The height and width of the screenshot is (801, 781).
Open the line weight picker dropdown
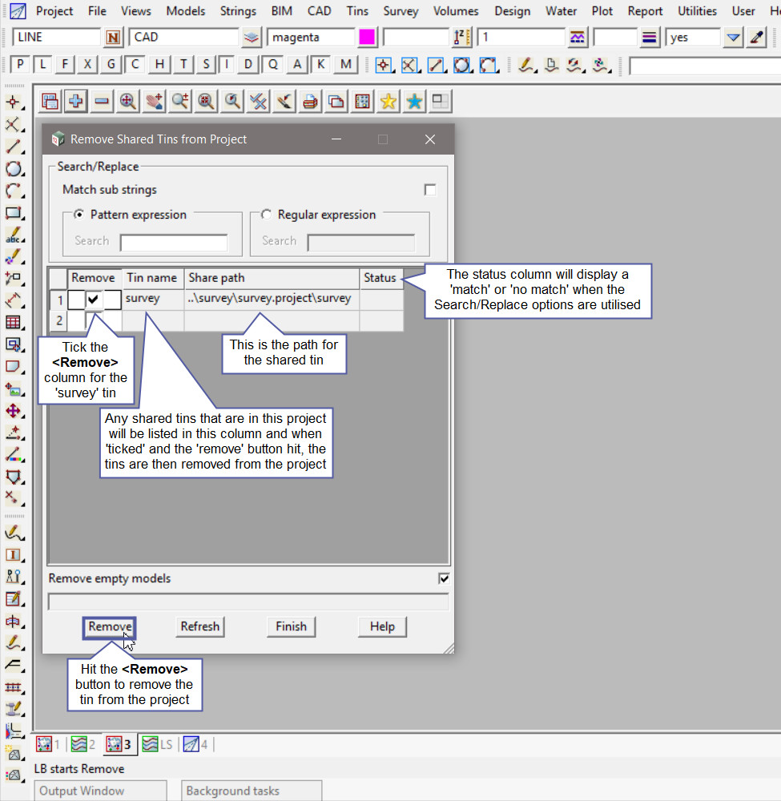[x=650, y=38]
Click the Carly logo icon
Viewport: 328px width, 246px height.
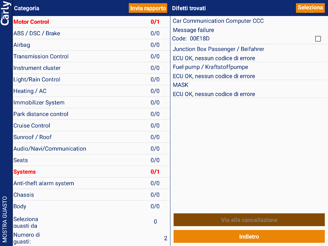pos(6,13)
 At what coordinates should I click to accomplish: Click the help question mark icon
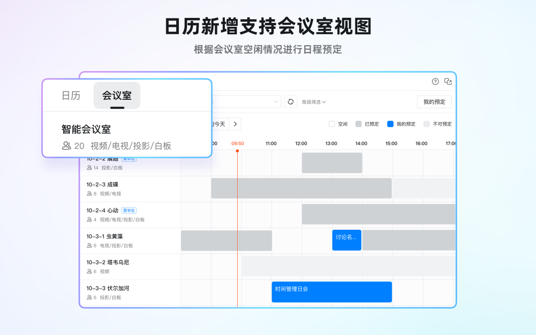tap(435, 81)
* * *
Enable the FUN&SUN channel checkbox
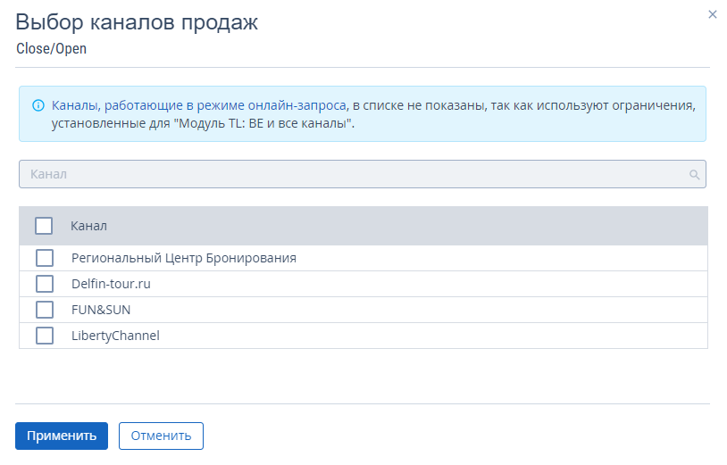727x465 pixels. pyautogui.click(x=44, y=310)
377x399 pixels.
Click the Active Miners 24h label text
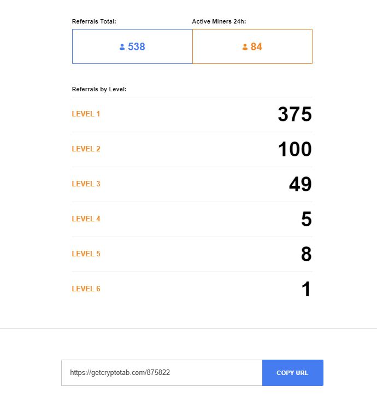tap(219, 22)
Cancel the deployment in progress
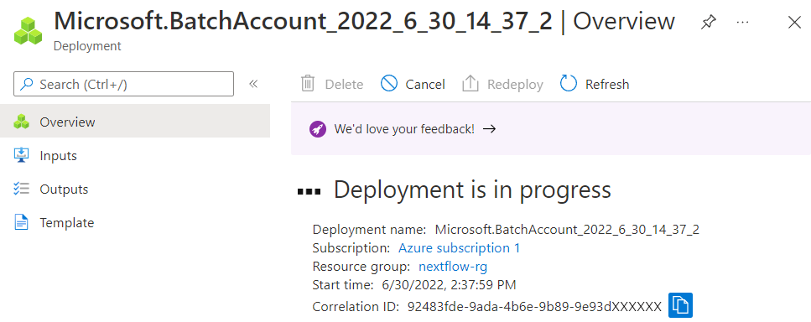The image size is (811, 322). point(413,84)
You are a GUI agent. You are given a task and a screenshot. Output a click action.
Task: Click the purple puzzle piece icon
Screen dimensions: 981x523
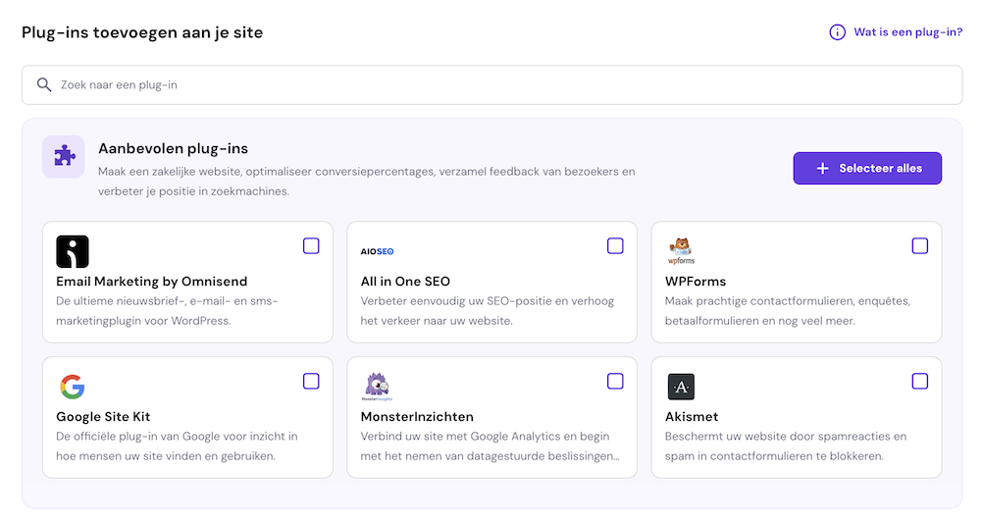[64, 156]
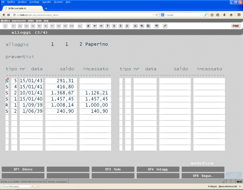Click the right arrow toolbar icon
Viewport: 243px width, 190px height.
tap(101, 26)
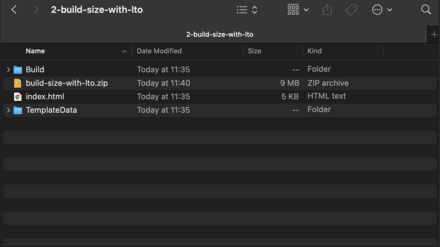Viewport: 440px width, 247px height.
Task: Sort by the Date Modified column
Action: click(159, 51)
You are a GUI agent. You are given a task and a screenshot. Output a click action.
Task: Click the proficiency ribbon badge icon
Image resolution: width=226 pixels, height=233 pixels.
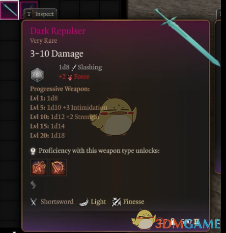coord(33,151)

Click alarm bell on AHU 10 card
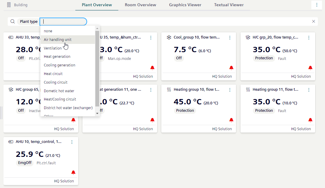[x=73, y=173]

### Problem to solve
Set the pictures aside and retype exactly the lines above from the line with "377x399 pixels." to the line with "Task: Click the purple puzzle piece icon", both included, adding no others.

### Answer section
377x399 pixels.
Click the Active Miners 24h label text
tap(219, 22)
Cancel the deployment in progress
The image size is (811, 322). point(413,84)
You are a GUI agent. You are given a task and a screenshot. Output a click action.
Task: Click the purple puzzle piece icon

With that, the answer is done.